Dataset excerpts:

= Beginning of Section =

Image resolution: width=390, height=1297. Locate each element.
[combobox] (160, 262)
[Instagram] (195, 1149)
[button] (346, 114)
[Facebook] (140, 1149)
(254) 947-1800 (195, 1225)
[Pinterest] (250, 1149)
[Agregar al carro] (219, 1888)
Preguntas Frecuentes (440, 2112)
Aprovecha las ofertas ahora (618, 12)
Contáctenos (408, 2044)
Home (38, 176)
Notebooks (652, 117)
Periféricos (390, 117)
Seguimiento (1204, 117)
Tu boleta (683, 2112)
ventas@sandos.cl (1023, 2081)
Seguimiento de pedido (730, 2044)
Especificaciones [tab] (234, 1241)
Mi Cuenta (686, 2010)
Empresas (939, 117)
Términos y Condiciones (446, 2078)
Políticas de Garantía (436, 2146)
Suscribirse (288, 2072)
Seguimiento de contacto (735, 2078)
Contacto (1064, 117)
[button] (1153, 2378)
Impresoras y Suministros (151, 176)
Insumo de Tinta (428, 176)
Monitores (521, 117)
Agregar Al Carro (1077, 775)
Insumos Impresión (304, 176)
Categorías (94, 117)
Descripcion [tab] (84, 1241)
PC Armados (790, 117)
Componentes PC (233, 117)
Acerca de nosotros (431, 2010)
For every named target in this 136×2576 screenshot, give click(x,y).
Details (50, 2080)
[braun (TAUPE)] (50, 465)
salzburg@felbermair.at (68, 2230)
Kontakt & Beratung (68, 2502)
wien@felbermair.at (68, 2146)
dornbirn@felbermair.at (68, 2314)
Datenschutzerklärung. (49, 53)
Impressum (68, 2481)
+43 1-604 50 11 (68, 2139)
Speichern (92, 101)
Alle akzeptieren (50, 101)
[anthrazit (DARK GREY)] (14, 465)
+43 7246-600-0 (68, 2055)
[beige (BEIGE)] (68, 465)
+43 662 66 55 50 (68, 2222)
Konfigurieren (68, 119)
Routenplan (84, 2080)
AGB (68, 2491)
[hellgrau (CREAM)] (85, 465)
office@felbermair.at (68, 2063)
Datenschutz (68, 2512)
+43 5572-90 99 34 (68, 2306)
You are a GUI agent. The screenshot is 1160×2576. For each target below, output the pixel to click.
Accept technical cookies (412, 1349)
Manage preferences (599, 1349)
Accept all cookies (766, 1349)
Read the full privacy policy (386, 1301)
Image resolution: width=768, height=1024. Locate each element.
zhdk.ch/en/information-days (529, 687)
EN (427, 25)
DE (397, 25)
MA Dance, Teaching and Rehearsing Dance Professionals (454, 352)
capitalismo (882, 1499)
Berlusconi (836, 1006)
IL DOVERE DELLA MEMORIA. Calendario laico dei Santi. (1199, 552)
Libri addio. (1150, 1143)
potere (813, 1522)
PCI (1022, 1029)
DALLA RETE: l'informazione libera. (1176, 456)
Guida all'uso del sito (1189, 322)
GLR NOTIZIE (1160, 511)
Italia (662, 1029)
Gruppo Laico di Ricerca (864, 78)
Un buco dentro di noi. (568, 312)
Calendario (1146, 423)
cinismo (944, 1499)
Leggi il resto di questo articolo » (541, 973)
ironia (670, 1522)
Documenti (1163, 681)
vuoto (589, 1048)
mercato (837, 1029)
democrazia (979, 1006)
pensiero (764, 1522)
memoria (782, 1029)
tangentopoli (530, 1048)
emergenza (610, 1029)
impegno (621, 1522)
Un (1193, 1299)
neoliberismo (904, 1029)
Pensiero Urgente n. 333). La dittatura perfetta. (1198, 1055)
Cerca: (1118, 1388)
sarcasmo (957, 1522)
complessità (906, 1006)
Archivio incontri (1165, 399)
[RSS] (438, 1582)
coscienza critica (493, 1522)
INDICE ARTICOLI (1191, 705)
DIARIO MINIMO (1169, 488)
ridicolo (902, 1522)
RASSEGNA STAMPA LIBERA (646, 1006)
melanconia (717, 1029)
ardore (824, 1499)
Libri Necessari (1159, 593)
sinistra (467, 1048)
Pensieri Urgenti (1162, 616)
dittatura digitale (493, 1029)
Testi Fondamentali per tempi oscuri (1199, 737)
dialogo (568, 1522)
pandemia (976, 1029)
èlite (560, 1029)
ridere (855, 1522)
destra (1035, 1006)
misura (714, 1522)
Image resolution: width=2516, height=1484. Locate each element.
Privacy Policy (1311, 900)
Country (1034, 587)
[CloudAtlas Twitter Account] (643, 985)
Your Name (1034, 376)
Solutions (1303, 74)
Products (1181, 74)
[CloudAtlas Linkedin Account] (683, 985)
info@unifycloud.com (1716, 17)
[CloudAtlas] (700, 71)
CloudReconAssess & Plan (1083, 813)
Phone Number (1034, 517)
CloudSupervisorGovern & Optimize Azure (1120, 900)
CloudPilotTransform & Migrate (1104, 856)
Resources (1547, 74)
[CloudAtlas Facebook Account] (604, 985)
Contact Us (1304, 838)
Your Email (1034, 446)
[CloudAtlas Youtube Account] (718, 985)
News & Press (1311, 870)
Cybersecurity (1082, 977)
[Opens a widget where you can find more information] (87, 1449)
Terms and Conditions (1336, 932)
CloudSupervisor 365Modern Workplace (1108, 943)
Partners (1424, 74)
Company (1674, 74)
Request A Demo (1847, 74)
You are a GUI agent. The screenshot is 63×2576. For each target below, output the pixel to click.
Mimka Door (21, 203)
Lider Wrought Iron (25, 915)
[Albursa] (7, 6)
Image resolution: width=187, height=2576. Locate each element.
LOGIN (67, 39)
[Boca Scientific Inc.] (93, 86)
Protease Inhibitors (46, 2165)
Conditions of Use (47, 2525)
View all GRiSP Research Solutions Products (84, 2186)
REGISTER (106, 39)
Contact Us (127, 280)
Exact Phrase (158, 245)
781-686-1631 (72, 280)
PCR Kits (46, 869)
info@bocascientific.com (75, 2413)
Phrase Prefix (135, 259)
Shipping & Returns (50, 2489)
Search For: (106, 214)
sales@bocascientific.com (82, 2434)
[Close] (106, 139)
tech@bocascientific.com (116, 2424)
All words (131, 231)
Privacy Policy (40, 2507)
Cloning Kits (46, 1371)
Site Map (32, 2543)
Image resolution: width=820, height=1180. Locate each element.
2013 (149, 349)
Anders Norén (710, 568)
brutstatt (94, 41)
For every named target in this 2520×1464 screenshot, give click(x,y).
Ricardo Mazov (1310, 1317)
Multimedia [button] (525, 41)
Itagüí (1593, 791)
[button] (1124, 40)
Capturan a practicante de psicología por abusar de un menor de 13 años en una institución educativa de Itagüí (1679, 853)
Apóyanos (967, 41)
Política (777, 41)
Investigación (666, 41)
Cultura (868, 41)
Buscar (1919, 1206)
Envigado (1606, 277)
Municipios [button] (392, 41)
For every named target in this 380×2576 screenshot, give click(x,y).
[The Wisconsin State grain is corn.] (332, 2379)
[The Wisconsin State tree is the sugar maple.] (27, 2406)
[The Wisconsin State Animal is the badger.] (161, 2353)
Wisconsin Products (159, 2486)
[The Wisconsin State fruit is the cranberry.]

= End of Section =

ACTIVITY — The response must hold only the lines above from the line with "pensiero (764, 1522)" through the line with "REGISTER (106, 39)", each copied exactly, both ends kept.

RESULT FOR THIS EXERCISE —
pensiero (764, 1522)
memoria (782, 1029)
tangentopoli (530, 1048)
emergenza (610, 1029)
impegno (621, 1522)
Un (1193, 1299)
neoliberismo (904, 1029)
Pensiero Urgente n. 333). La dittatura perfetta. (1198, 1055)
Cerca: (1118, 1388)
sarcasmo (957, 1522)
complessità (906, 1006)
Archivio incontri (1165, 399)
[RSS] (438, 1582)
coscienza critica (493, 1522)
INDICE ARTICOLI (1191, 705)
DIARIO MINIMO (1169, 488)
ridicolo (902, 1522)
RASSEGNA STAMPA LIBERA (646, 1006)
melanconia (717, 1029)
ardore (824, 1499)
Libri Necessari (1159, 593)
sinistra (467, 1048)
Pensieri Urgenti (1162, 616)
dittatura digitale (493, 1029)
Testi Fondamentali per tempi oscuri (1199, 737)
dialogo (568, 1522)
pandemia (976, 1029)
èlite (560, 1029)
ridere (855, 1522)
destra (1035, 1006)
misura (714, 1522)
Image resolution: width=2516, height=1484. Locate each element.
Privacy Policy (1311, 900)
Country (1034, 587)
[CloudAtlas Twitter Account] (643, 985)
Your Name (1034, 376)
Solutions (1303, 74)
Products (1181, 74)
[CloudAtlas Linkedin Account] (683, 985)
info@unifycloud.com (1716, 17)
[CloudAtlas] (700, 71)
CloudReconAssess & Plan (1083, 813)
Phone Number (1034, 517)
CloudSupervisorGovern & Optimize Azure (1120, 900)
CloudPilotTransform & Migrate (1104, 856)
Resources (1547, 74)
[CloudAtlas Facebook Account] (604, 985)
Contact Us (1304, 838)
Your Email (1034, 446)
[CloudAtlas Youtube Account] (718, 985)
News & Press (1311, 870)
Cybersecurity (1082, 977)
[Opens a widget where you can find more information] (87, 1449)
Terms and Conditions (1336, 932)
CloudSupervisor 365Modern Workplace (1108, 943)
Partners (1424, 74)
Company (1674, 74)
Request A Demo (1847, 74)
You are a GUI agent. The screenshot is 63×2576. For each target below, output the pixel to click.
Mimka Door (21, 203)
Lider Wrought Iron (25, 915)
[Albursa] (7, 6)
Image resolution: width=187, height=2576. Locate each element.
LOGIN (67, 39)
[Boca Scientific Inc.] (93, 86)
Protease Inhibitors (46, 2165)
Conditions of Use (47, 2525)
View all GRiSP Research Solutions Products (84, 2186)
REGISTER (106, 39)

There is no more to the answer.